B. In the Old Testament human will and raw obedience were the only means at people’s disposal for following God’s law. In spite of God’s gracious provision of a sacrificial system to make amends for people’s failures to follow the blueprint he gave them in order to build a blessed relationship with himself, they still failed.

The Old Testament can be summarized as: The Law and Humankind’s Failure to Follow It

IV. A New Way

The New Testament can be summarized as: The Law and Humankind’s Success in Following It

A. God didn’t quit: he gave people a new way to obey his principles and to come into a blessed relationship with himself.

B. He sent the perfect man who did follow his law, the blessed man of Psalm 1.

C. Jesus Christ fully obeyed God’s law and became the human sacrifice that opened the door to mankind’s restored relationship with God.

ESV 2 Corinthians 5:21 For our sake he made him to be sin who knew no sin, so that in him we might become the righteousness of God.

D. God provided that simply by believing in Christ–by saying yes to Christ–that Christ’s obedience to the Law would apply to everyone who accepts Christ as the solution to their lives.

E. God also gave his Holy Spirit to live on the inside of those who receive the solution of Christ. The Holy Spirit helps people to follow God’s law the way Christ did, which means pleasing God and being blessed in relationship with him.

ESV John 14:16 And I will ask the Father, and he will give you another Helper, to be with you forever,

ESV John 15:26 “But when the Helper comes, whom I will send to you from the Father, the Spirit of truth, who proceeds from the Father, he will bear witness about me.

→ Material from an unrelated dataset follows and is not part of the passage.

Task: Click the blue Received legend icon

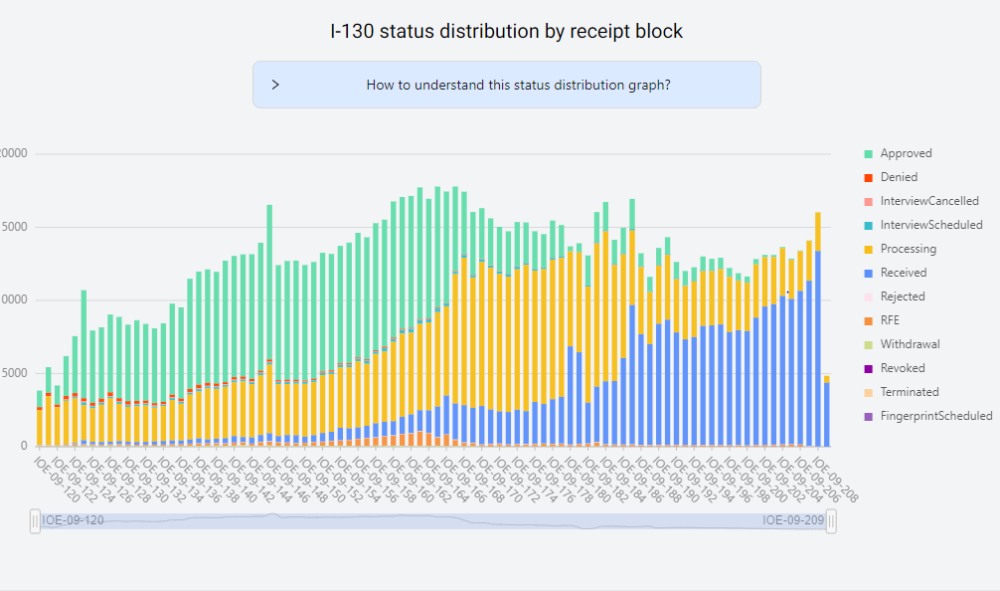Action: [868, 273]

NLT Romans 8:1 So now there is no condemnation for those who belong to Christ Jesus. 2 And because you belong to him, the power of the life-giving Spirit has freed you from the power of sin that leads to death. 3 The law of Moses was unable to save us because of the weakness of our sinful nature. So God did what the law could not do. He sent his own Son in a body like the bodies we sinners have. And in that body God declared an end to sin’s control over us by giving his Son as a sacrifice for our sins. 4 He did this so that the just requirement of the law would be fully satisfied for us, who no longer follow our sinful nature but instead follow the Spirit. 5 Those who are dominated by the sinful nature think about sinful things, but those who are controlled by the Holy Spirit think about things that please the Spirit. 6 So letting your sinful nature control your mind leads to death. But letting the Spirit control your mind leads to life and peace.

Psalms is where the life of Christ–his obedience to the Law, his prayers of praise and supplication for help, his sacrificial death, his resurrection and final victory–is played out in Hebrew poetic prophecy.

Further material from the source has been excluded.